(Stored items)
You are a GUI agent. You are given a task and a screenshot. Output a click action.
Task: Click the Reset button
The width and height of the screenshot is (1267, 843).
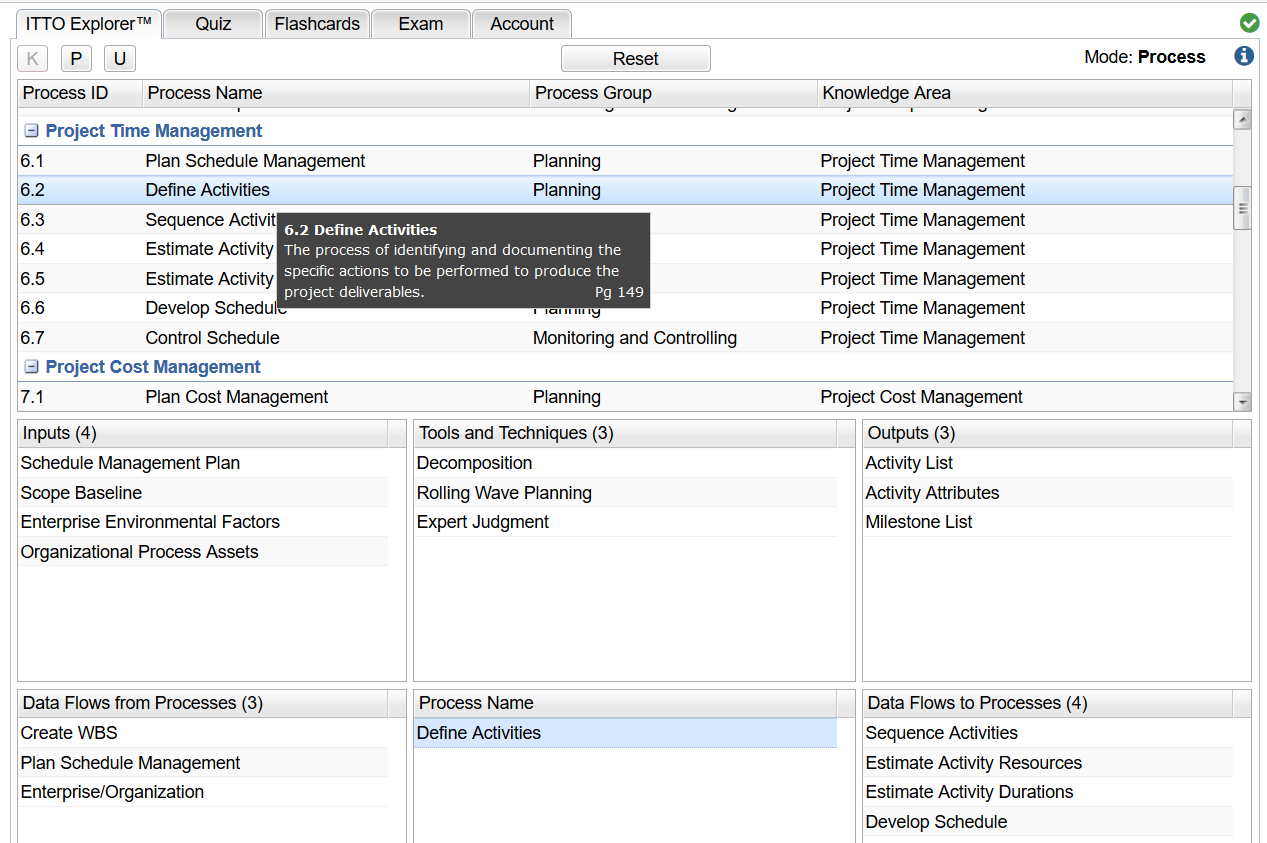coord(635,59)
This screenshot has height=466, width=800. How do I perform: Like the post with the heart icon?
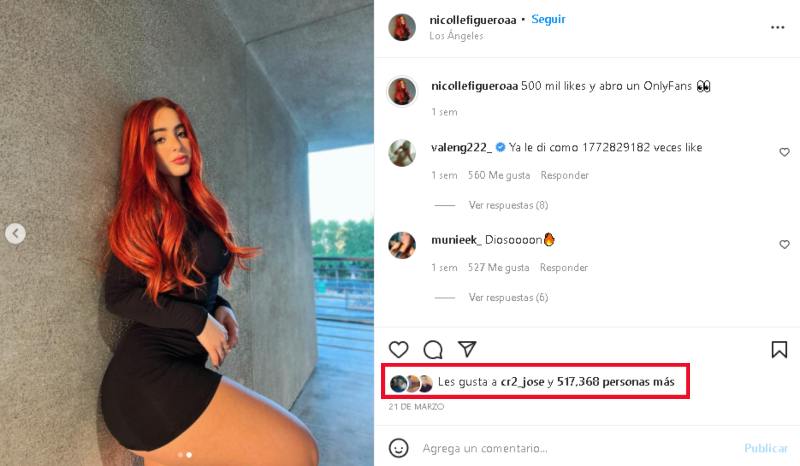398,350
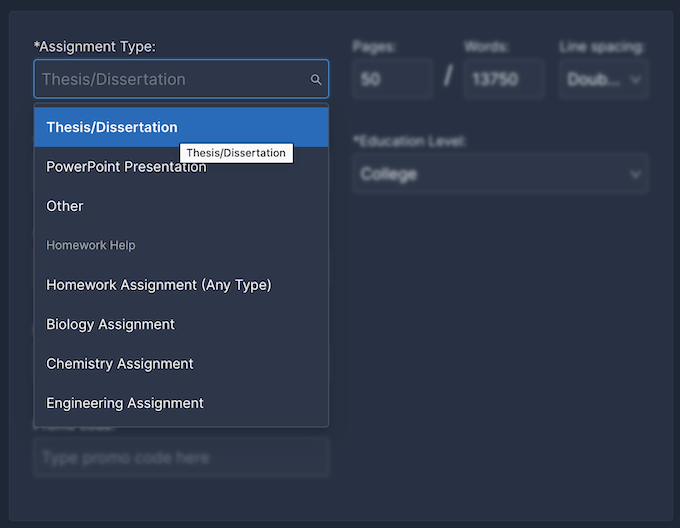Choose the PowerPoint Presentation option
Screen dimensions: 680x528
click(x=126, y=167)
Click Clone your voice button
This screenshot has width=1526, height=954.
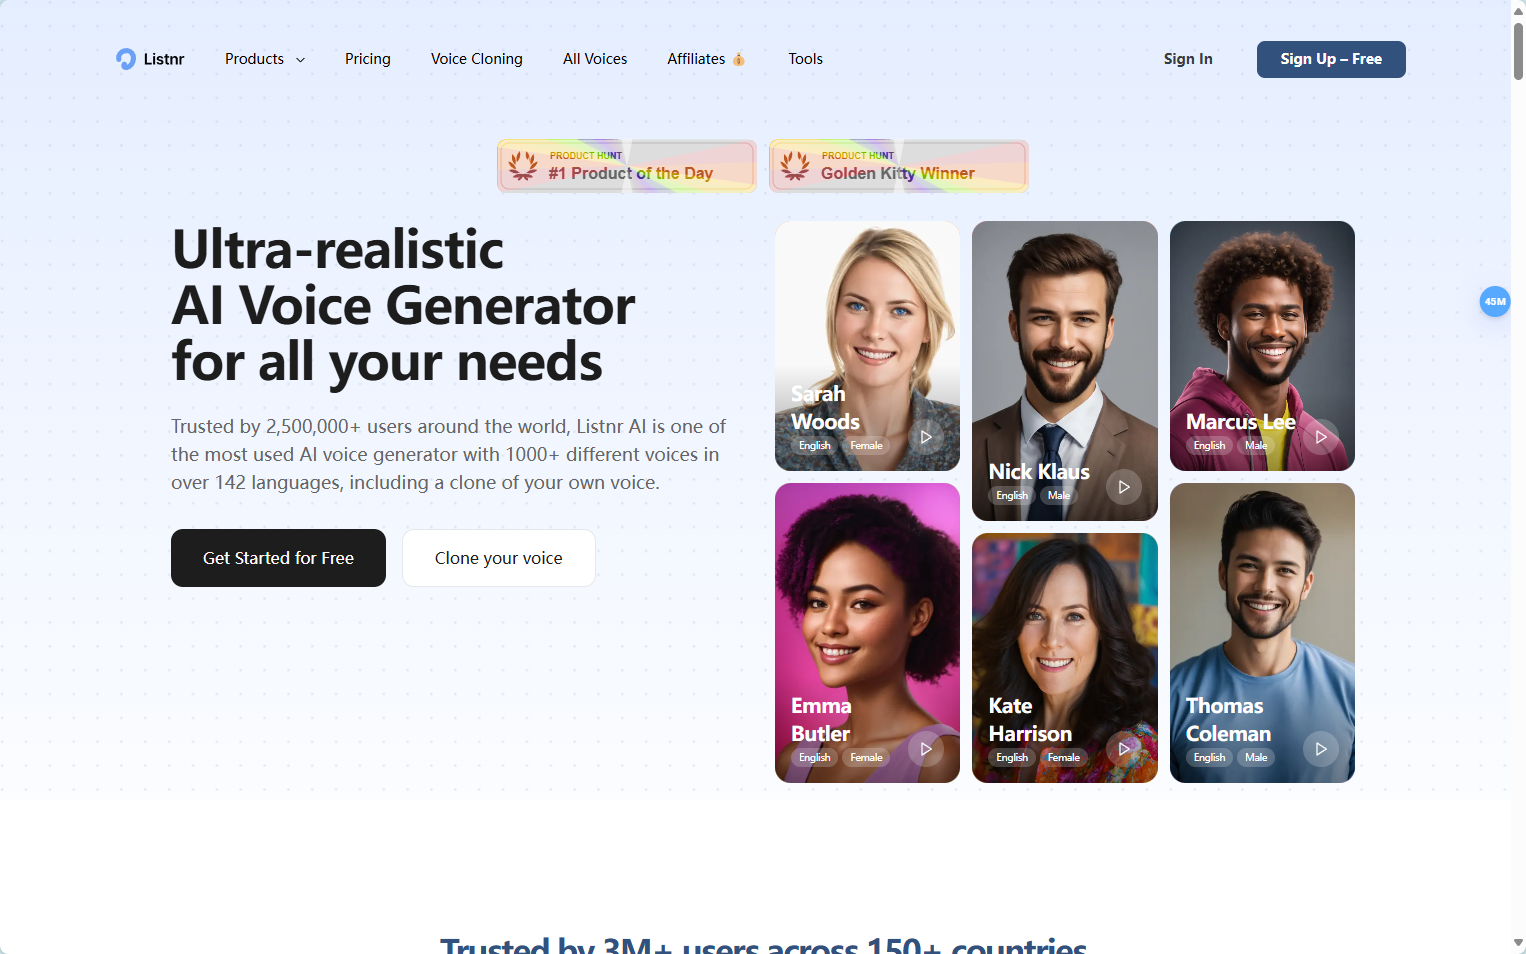[x=499, y=558]
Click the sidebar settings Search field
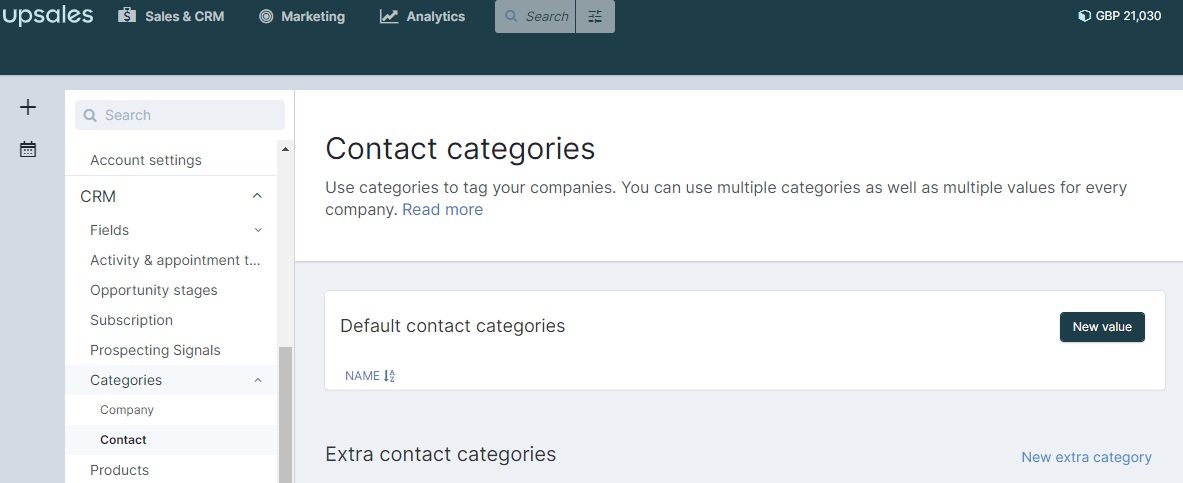 (180, 115)
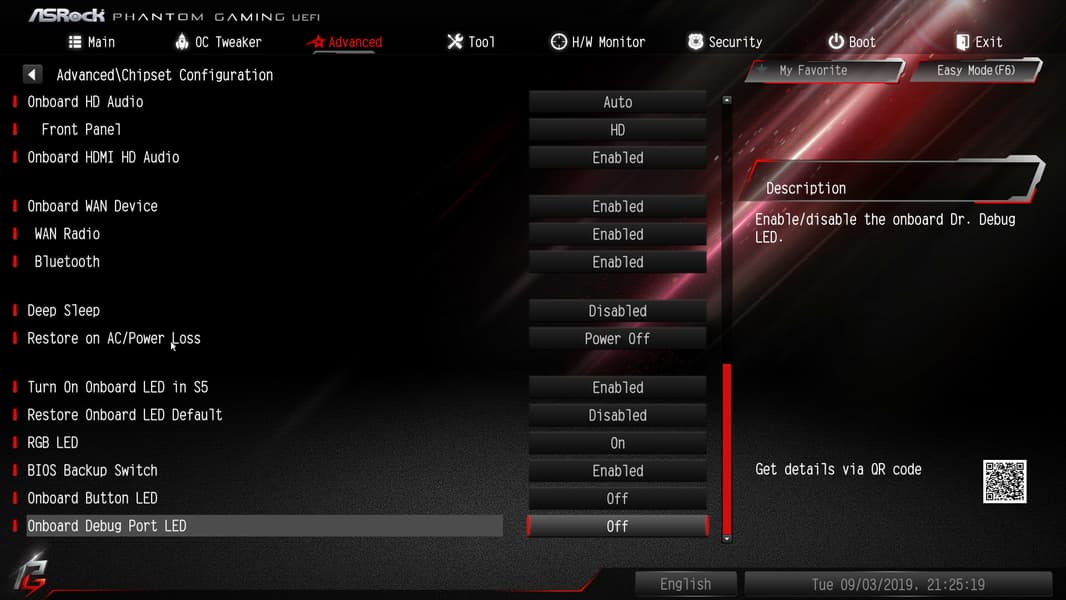Toggle the RGB LED On setting
Screen dimensions: 1066x600
click(617, 443)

**Problem description**. Without including any pictures, copy every line above exactly.

**Exercise solution**.
You are a GUI agent. You are given a task and a screenshot. Output a click action.
Task: Click the Reset button
The width and height of the screenshot is (1267, 843).
coord(635,59)
This screenshot has height=466, width=800. How do I perform: Like the post with the heart icon?
398,350
Choose the PowerPoint Presentation option
Screen dimensions: 680x528
click(x=126, y=167)
Click Clone your voice button
This screenshot has width=1526, height=954.
[x=499, y=558]
Click the sidebar settings Search field
 (180, 115)
Toggle the RGB LED On setting
Screen dimensions: 1066x600
click(617, 443)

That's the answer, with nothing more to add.